[Exercise aim] Having located the line with "The image size is (174, 148).", print it and each remaining line exactly, stopping at the end of the material and omitting pictures.

[Data extracts]
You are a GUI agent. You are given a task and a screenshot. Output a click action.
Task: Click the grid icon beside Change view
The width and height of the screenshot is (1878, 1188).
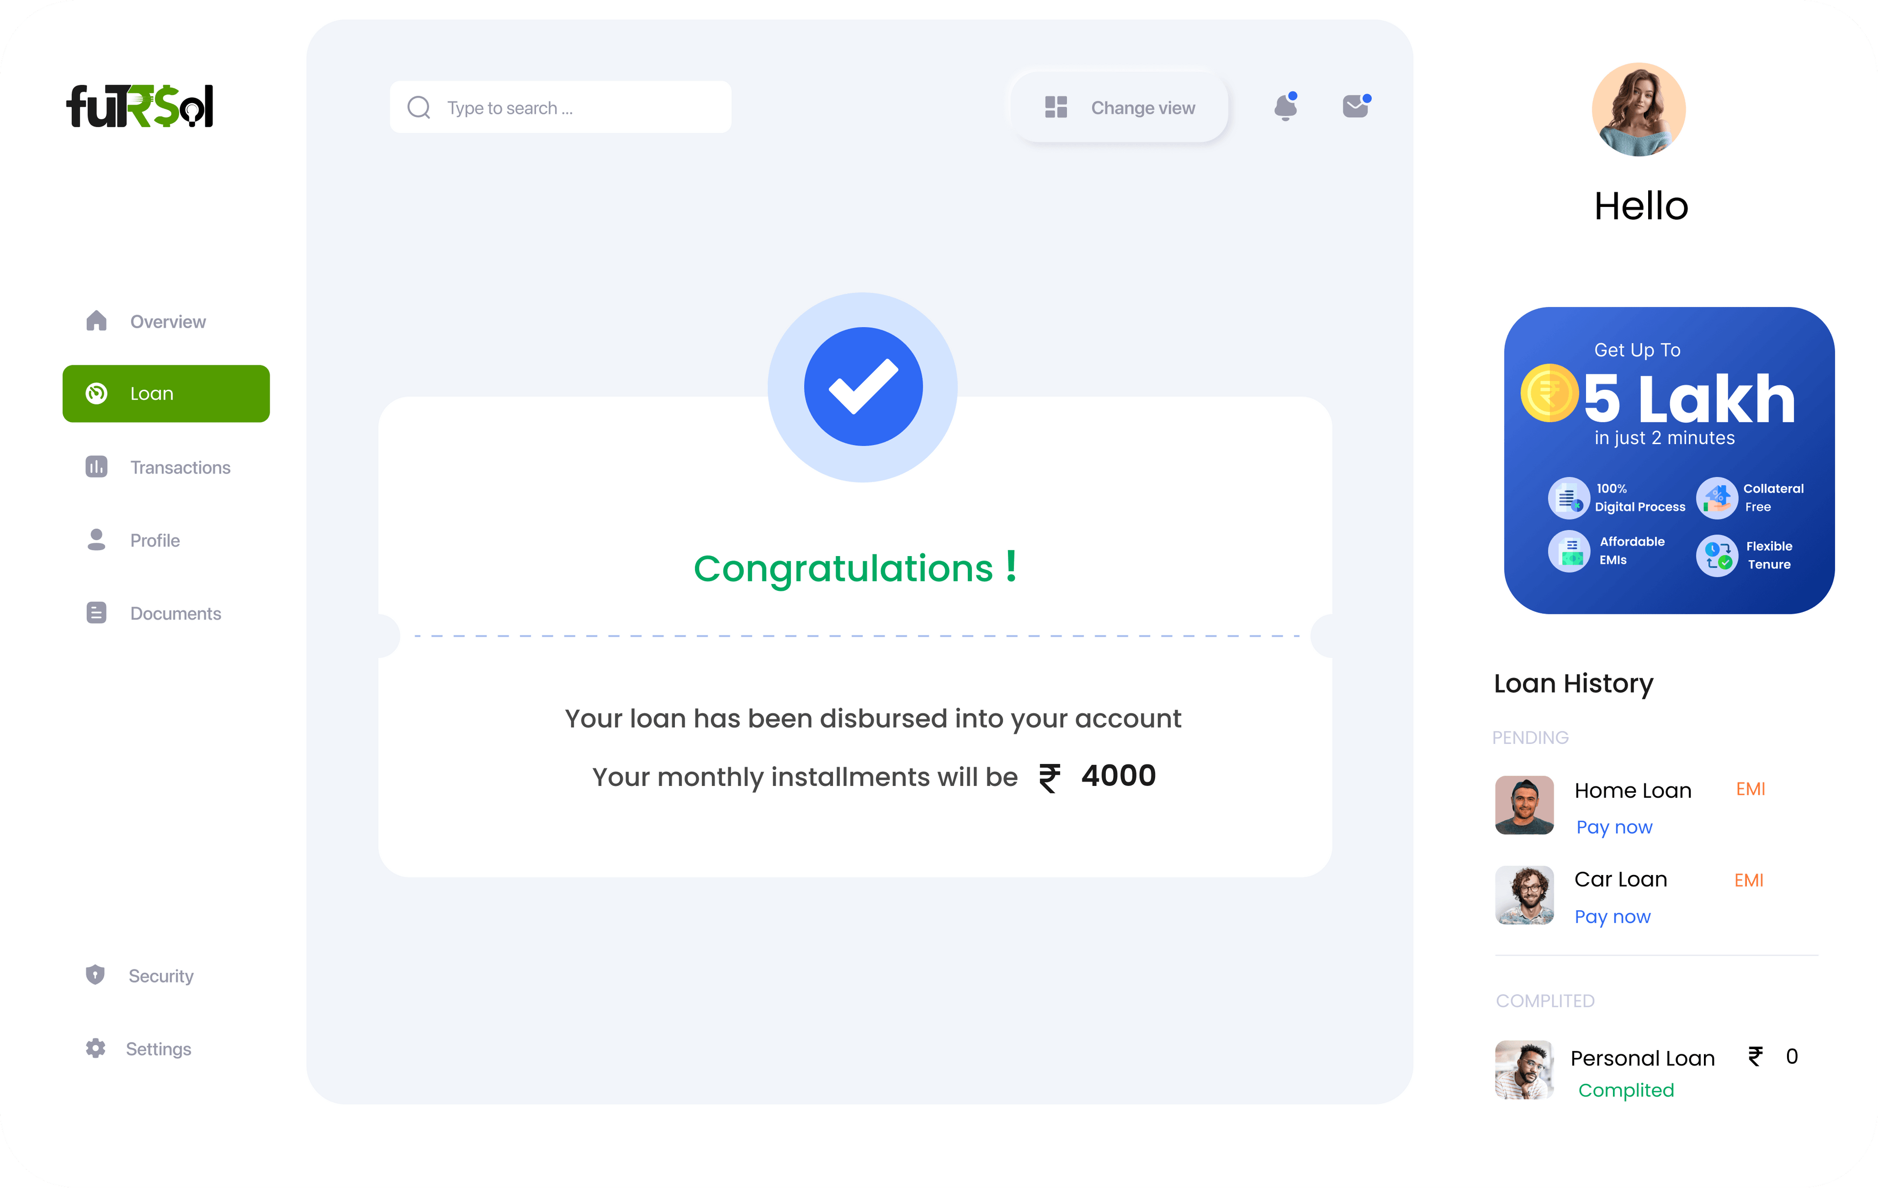pyautogui.click(x=1056, y=107)
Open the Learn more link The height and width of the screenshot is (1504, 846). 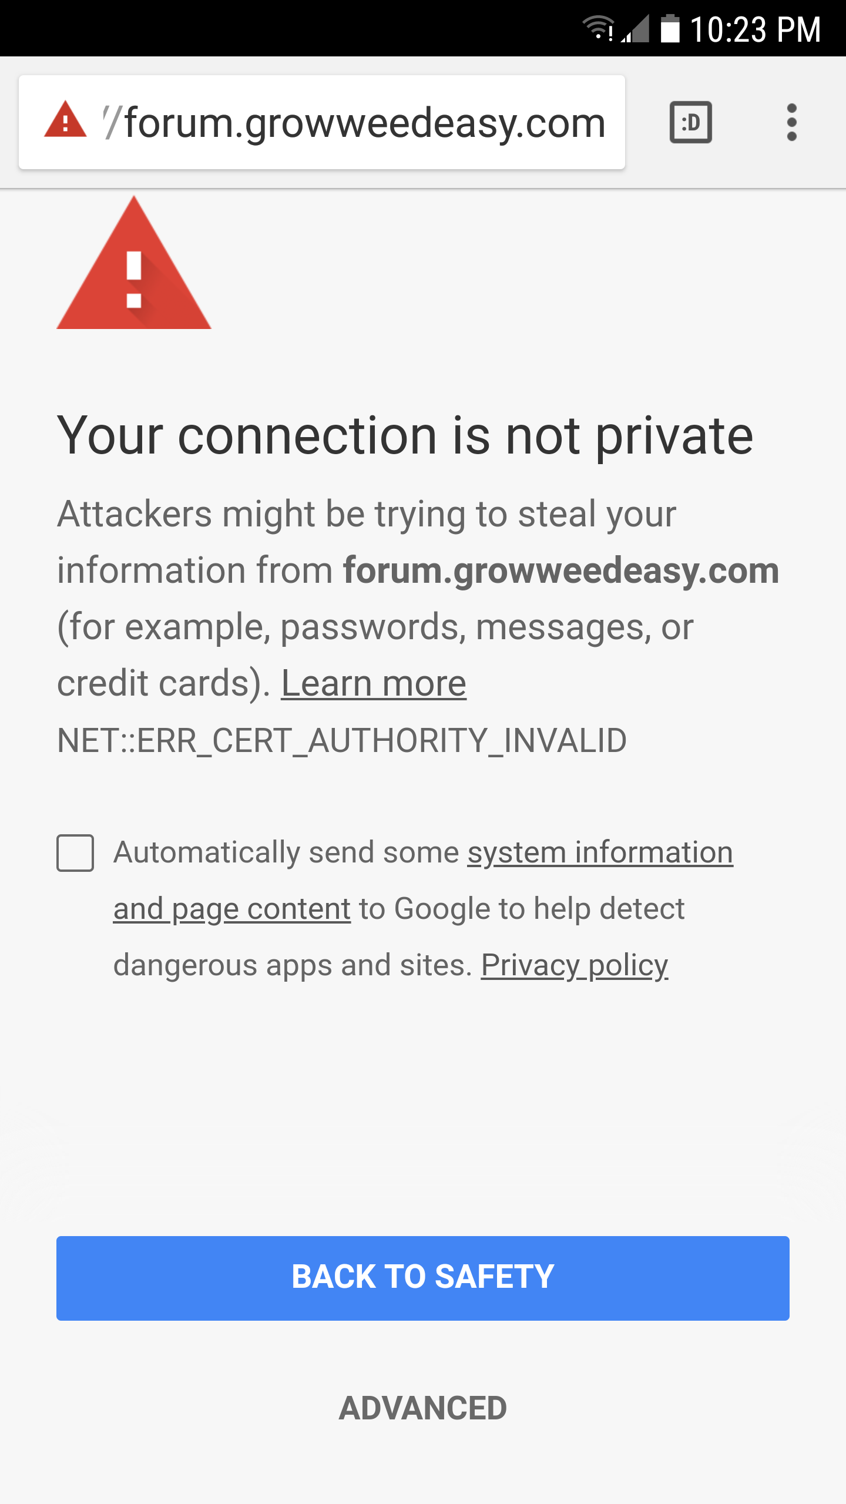374,684
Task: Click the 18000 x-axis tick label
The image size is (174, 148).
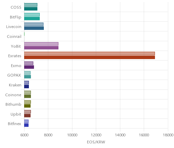Action: [168, 135]
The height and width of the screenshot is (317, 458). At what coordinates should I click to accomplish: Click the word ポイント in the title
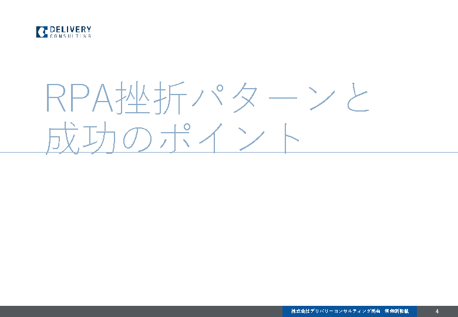click(229, 139)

[Solution for this task]
The image size is (174, 148).
Action: [168, 135]
The height and width of the screenshot is (317, 458). At what coordinates should I click to accomplish: Click the word ポイント in the title
click(229, 139)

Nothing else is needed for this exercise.